## WORK TO DO
Retype every line of the listing below exactly as it appears, without changing anything.

(Rows from a dataset)
- - - -

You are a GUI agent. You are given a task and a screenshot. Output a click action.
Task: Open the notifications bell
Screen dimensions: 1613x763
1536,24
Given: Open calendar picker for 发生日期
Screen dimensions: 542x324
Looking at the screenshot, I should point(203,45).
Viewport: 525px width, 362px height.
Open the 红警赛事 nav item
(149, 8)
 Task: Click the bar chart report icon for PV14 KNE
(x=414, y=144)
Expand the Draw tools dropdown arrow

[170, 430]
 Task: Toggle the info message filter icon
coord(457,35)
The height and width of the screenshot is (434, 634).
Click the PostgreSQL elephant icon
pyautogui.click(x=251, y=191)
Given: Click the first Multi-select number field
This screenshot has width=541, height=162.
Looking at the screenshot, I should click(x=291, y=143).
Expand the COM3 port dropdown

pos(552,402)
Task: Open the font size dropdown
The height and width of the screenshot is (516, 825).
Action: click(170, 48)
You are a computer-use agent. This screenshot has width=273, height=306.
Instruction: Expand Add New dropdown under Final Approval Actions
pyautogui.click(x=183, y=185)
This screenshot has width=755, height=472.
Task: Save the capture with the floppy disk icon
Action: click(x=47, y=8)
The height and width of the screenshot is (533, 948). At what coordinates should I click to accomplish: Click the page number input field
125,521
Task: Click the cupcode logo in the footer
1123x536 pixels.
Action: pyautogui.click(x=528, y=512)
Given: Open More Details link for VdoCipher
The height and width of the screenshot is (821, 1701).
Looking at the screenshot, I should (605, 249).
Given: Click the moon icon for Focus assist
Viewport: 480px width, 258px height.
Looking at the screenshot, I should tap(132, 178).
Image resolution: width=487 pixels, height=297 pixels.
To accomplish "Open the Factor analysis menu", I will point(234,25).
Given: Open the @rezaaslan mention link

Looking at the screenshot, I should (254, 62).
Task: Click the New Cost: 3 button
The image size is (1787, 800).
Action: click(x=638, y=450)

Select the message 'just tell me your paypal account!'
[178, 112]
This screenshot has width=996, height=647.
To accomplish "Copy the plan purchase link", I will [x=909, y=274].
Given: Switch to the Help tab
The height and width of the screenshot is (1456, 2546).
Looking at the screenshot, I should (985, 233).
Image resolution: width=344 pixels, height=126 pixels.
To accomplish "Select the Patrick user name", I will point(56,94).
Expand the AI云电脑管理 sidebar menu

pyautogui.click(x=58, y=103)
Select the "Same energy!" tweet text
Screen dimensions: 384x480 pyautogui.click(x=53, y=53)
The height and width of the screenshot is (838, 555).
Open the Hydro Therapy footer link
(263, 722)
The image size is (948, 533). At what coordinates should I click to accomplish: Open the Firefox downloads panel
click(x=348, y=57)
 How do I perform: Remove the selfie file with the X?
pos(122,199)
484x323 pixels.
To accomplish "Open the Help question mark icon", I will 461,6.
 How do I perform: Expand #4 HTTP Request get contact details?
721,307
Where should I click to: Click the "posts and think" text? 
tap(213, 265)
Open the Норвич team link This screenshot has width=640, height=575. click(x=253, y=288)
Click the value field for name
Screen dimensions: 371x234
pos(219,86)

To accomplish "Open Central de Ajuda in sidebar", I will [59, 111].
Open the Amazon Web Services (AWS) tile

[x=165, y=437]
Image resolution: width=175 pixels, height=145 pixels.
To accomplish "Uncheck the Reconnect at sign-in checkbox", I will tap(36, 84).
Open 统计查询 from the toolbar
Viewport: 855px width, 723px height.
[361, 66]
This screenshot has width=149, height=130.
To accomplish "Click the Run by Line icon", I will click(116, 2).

- - - -

## SOLUTION
You are a GUI agent. You are given a task and a screenshot. Output a click action.
Task: Open the notifications bell
Screen dimensions: 1613x763
1536,24
Given: Open calendar picker for 发生日期
Screen dimensions: 542x324
Looking at the screenshot, I should point(203,45).
Viewport: 525px width, 362px height.
Open the 红警赛事 nav item
(149, 8)
 Task: Click the bar chart report icon for PV14 KNE
(x=414, y=144)
Expand the Draw tools dropdown arrow

[170, 430]
 Task: Toggle the info message filter icon
coord(457,35)
The height and width of the screenshot is (434, 634).
Click the PostgreSQL elephant icon
pyautogui.click(x=251, y=191)
Given: Click the first Multi-select number field
This screenshot has width=541, height=162.
Looking at the screenshot, I should click(x=291, y=143).
Expand the COM3 port dropdown

pos(552,402)
Task: Open the font size dropdown
The height and width of the screenshot is (516, 825).
Action: click(170, 48)
You are a computer-use agent. This screenshot has width=273, height=306.
Instruction: Expand Add New dropdown under Final Approval Actions
pyautogui.click(x=183, y=185)
This screenshot has width=755, height=472.
Task: Save the capture with the floppy disk icon
Action: click(x=47, y=8)
The height and width of the screenshot is (533, 948). At what coordinates should I click to accomplish: Click the page number input field
125,521
Task: Click the cupcode logo in the footer
1123x536 pixels.
Action: pyautogui.click(x=528, y=512)
Given: Open More Details link for VdoCipher
The height and width of the screenshot is (821, 1701).
Looking at the screenshot, I should (605, 249).
Given: Click the moon icon for Focus assist
Viewport: 480px width, 258px height.
Looking at the screenshot, I should tap(132, 178).
Image resolution: width=487 pixels, height=297 pixels.
To accomplish "Open the Factor analysis menu", I will point(234,25).
Given: Open the @rezaaslan mention link

Looking at the screenshot, I should (254, 62).
Task: Click the New Cost: 3 button
The image size is (1787, 800).
Action: click(x=638, y=450)

Select the message 'just tell me your paypal account!'
[178, 112]
This screenshot has width=996, height=647.
To accomplish "Copy the plan purchase link", I will [x=909, y=274].
Given: Switch to the Help tab
The height and width of the screenshot is (1456, 2546).
Looking at the screenshot, I should (985, 233).
Image resolution: width=344 pixels, height=126 pixels.
To accomplish "Select the Patrick user name", I will point(56,94).
Expand the AI云电脑管理 sidebar menu

pyautogui.click(x=58, y=103)
Select the "Same energy!" tweet text
Screen dimensions: 384x480 pyautogui.click(x=53, y=53)
The height and width of the screenshot is (838, 555).
Open the Hydro Therapy footer link
(263, 722)
The image size is (948, 533). At what coordinates should I click to accomplish: Open the Firefox downloads panel
click(x=348, y=57)
 How do I perform: Remove the selfie file with the X?
pos(122,199)
484x323 pixels.
To accomplish "Open the Help question mark icon", I will 461,6.
 How do I perform: Expand #4 HTTP Request get contact details?
721,307
Where should I click to: Click the "posts and think" text? 
tap(213, 265)
Open the Норвич team link This screenshot has width=640, height=575. click(x=253, y=288)
Click the value field for name
Screen dimensions: 371x234
pos(219,86)

To accomplish "Open Central de Ajuda in sidebar", I will [59, 111].
Open the Amazon Web Services (AWS) tile

[x=165, y=437]
Image resolution: width=175 pixels, height=145 pixels.
To accomplish "Uncheck the Reconnect at sign-in checkbox", I will tap(36, 84).
Open 统计查询 from the toolbar
Viewport: 855px width, 723px height.
[361, 66]
This screenshot has width=149, height=130.
To accomplish "Click the Run by Line icon", I will click(116, 2).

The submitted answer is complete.